• EXERCISE DIRECTIONS
Which lines mention "метода"? Show each one from the listing.

• EXTRACTED ENTRIES
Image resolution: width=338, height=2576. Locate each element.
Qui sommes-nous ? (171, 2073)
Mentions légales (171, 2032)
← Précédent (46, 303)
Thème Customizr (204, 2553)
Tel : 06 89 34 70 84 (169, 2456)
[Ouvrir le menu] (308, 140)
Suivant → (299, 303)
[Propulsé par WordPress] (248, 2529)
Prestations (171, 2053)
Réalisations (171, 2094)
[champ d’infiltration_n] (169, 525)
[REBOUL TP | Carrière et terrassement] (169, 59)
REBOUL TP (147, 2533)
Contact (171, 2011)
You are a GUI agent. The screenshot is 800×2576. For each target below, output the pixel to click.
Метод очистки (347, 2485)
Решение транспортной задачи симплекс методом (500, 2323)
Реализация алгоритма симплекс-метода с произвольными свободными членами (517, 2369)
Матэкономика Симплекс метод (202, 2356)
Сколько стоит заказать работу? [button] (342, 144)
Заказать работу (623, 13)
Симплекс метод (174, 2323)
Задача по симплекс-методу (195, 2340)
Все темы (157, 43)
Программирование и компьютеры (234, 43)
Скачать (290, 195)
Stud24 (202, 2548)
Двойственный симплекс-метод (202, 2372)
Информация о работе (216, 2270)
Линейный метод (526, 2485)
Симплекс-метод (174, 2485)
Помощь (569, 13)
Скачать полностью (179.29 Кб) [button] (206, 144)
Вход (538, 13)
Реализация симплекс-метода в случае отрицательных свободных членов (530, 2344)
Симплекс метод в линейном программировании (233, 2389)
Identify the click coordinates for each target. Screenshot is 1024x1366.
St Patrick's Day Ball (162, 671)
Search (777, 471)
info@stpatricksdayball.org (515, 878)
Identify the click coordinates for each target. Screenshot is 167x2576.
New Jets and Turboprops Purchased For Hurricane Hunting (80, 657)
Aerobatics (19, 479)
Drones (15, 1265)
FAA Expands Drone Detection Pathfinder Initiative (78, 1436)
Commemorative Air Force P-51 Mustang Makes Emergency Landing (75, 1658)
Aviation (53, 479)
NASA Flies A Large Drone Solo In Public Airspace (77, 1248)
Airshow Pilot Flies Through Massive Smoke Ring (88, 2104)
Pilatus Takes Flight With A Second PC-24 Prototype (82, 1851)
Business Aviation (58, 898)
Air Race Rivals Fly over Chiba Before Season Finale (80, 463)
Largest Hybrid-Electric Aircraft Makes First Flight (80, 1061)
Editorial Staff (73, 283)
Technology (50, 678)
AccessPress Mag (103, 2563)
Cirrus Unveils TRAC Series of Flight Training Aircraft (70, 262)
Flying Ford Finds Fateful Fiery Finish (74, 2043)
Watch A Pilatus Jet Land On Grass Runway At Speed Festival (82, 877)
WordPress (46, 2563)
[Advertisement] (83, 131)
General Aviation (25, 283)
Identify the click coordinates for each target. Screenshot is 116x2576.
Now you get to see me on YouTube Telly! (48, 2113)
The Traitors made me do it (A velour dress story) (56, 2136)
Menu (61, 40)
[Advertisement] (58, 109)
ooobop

• ANSWER TO THE PROBLEM
Реализация алгоритма симплекс-метода с произвольными свободными членами (517, 2369)
Реализация симплекс-метода в случае отрицательных свободных членов (530, 2344)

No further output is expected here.